Pada umumnya dalam meniru ini standartnya sama, bahwa semua orang tentu memilih untuk meniru tokoh atau kaum yang dianggapnya mulia, lebih mulia dari posisinya saat ini. Hanya saja, penilaian tentang siapa yang mulia dan siapa yang hina berbeda-beda, tergantung dari sisi mana memandangnya.
Ketika kehidupan manusia dihinggapi penyakit “ cinta dunia “ maka kacamata duniawilah menjadi sudut pandang yang paling utama baginya. Ukuran mulia selalu difahami dalam kemewahan dan kebebasan dalam mengekspresikan apa yang diinginkan. Kaum seperti inilah yang kelihatannya dianggap mulia, untuk kemudian dijadikan sebagai panutan dan idola. Singkat kata, sekarang banyak yang menjatuhkan pilihannya kepada komunitas Barat untuk ditiru. Walaupun tidak semua pola hidup orang Barat negatif, tetapi dipandang dari sudut ajaran Islam banyak yang tidak sesuai dan menyimpang. Dengan meniru  gaya kehidupan orang-orang Barat mereka merasa bisa “ikut mulia dan merasa hebat”, ada juga yang sekedar ikut-ikutan dengan budaya Barat. Padahal, mereka adalah representasi dari kaum Yahudi dan Nasrani, atau bahkan orang kafir secara umum. Padahal Nabi Muhammad SAW sejak lama sudah mengingatkan dengan sabdanya, artinya:
“Kalian sungguh-sungguh akan mengikuti jalan orang-orang sebelum kalian, sejengkal demi sejengkal dan sehasta demi sehasta, sampai seandainya mereka masuk ke lubang dhabb (semacam biawak), niscaya kalian akan masuk pula ke dalamnya. Kami (sahabat) bertanya, “Ya  Rasul”, apakah yang dimaksud itu adalah Yahudi dan Nasrani?” Beliau berkata, “Siapa lagi kalau bukan mereka?” (HR Bukhari dan Muslim).

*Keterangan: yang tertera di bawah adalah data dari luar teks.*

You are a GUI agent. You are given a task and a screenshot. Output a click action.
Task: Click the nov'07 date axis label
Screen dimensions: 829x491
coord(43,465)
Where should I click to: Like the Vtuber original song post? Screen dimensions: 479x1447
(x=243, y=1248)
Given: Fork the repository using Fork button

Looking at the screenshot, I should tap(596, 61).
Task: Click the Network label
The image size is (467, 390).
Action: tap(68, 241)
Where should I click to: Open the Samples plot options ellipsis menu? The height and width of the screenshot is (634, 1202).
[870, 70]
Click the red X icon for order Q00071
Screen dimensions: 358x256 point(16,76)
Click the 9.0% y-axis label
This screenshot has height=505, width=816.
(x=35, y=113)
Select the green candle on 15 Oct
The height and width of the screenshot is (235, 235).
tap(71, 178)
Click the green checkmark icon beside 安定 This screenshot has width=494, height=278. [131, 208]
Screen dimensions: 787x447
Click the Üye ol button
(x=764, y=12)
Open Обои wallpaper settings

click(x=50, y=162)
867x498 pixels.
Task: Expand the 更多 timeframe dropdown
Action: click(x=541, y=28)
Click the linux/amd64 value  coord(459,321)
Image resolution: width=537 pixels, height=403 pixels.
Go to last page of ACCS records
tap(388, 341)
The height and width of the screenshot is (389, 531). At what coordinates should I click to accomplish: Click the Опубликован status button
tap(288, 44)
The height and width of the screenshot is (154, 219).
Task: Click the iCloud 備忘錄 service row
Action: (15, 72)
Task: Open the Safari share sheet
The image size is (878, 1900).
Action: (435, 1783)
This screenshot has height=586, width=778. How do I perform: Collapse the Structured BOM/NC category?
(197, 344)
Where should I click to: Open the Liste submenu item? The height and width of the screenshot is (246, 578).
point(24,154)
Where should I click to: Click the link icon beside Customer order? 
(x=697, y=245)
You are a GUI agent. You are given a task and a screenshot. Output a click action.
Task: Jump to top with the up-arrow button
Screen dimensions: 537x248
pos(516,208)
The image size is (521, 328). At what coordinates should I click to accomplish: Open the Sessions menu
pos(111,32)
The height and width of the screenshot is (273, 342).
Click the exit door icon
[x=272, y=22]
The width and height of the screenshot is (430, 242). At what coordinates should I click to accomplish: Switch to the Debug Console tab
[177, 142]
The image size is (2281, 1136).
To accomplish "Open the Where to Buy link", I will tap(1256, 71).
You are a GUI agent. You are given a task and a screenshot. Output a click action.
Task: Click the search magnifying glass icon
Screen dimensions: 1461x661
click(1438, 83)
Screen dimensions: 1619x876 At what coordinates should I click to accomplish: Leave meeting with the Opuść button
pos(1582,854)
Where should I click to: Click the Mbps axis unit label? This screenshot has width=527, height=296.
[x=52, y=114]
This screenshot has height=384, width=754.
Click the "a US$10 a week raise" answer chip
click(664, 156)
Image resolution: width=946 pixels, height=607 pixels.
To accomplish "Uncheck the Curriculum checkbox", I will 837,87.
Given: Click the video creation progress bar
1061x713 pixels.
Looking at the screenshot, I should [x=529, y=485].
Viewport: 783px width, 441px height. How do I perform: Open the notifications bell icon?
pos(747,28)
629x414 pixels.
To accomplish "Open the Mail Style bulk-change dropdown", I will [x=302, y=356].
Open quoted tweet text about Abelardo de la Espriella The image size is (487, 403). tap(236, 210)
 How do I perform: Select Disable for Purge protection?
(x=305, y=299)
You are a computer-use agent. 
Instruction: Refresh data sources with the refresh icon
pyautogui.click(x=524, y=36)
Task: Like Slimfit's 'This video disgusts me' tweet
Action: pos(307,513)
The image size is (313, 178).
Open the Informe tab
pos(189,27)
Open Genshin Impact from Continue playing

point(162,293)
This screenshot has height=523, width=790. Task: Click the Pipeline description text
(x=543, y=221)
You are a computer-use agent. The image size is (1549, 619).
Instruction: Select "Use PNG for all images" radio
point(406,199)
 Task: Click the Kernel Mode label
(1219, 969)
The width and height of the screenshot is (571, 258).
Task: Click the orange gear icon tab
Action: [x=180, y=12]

Karena gandrungnya terhadap kehidupan orang-orang Barat, apapun yang berasal dari Barat diadopsi sebagai pegangan dan tradisi, meskipun berupa perilaku maksiat maupun pola pikir yang bertentangan dengan syariat, pergaulan bebas dengan lawan jenis, kebiasaan minum khamar, nyanyian-nyanyian yang mengobral kata-kata cabul, dandanan yang mempertontonkan aurat dan pola pikir liberal. Semua itu adalah sebagian produk Barat dan menjadi menu utama yang dikonsumsi oleh banyak umat Islam.
Muliakah mereka, atau hinakah mereka?
Naif sekali, jika kaum muslimin terkesima dan terpesona oleh ke-glamouran Barat. Atau menganggap mereka mulia, sehingga dengan suka hati menjadi penerus budaya mereka. Seharusnya kaum muslimin tidak layak merasa rendah diri, apalagi bersedih lantaran tidak bisa bebas seperti mereka. Karena kemuliaan kita terletak pada keimanan yang kita yakini, dan kehinaan itu apabila kita tanggalkan ketaatan dan keimanan, lalu menggantinya dengan perbuatan dosa dan kekafiran. Bagaimana mungkin kita menganggap orang kafir mulia, sementara Allah menganggap mereka makhluk paling hina?.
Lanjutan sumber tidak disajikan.